— begin —

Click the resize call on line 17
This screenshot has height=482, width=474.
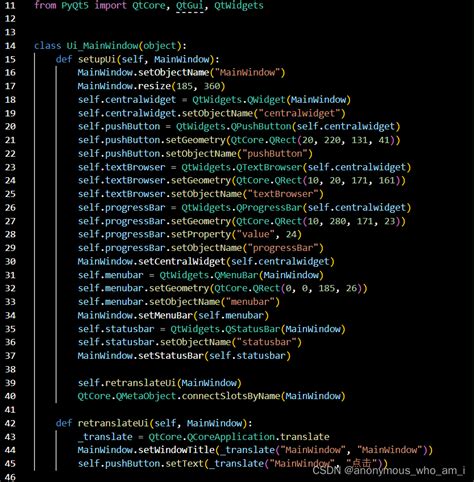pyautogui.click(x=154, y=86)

— end —
— begin —

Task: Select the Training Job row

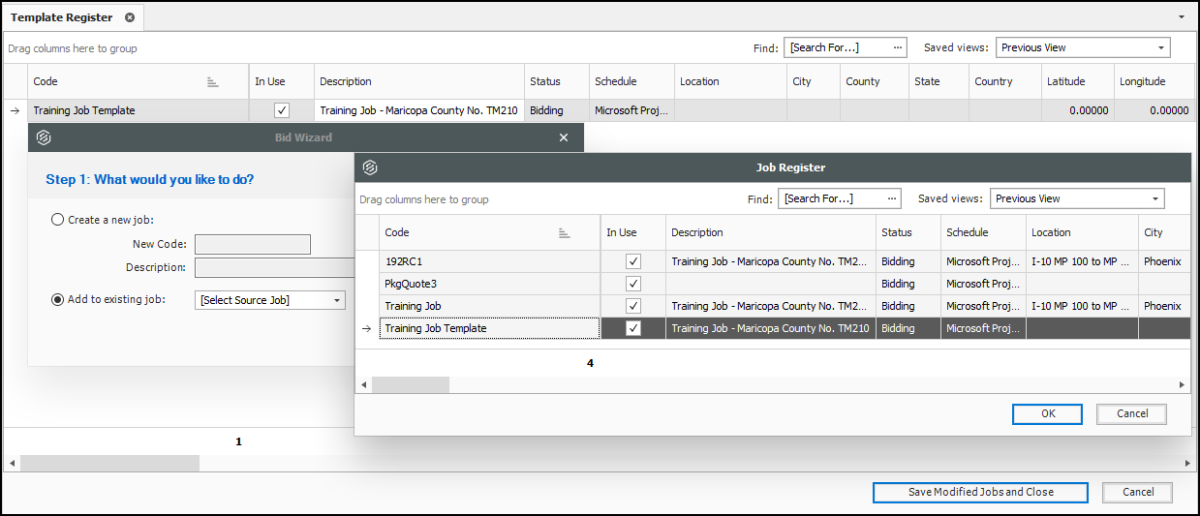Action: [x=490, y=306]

— end —
— begin —

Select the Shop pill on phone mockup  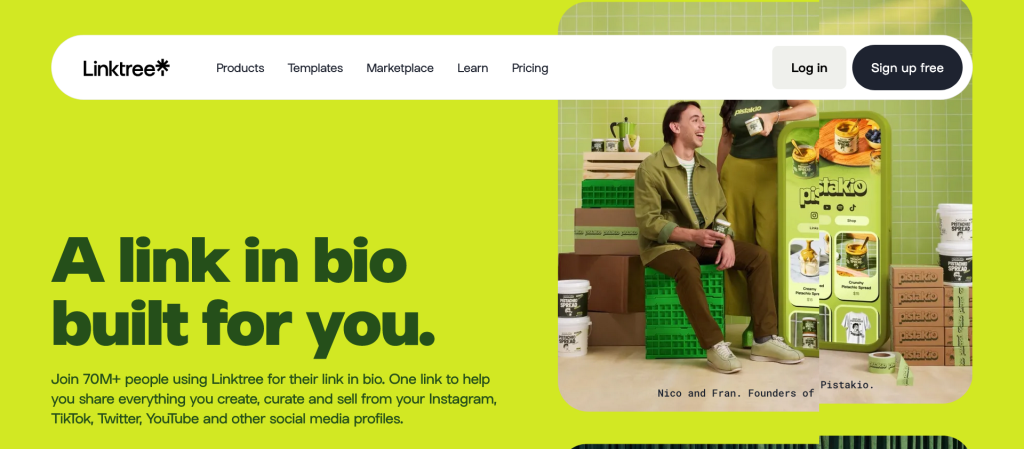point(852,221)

— end —

Arrange the records from the line with "Click the resize call on line 17" up to and including the line with "pyautogui.click(x=154, y=86)" as a numbered list, skipping blank lines. Leave the pictures out.

→ Task response
1. Click the resize call on line 17
2. This screenshot has height=482, width=474.
3. pyautogui.click(x=154, y=86)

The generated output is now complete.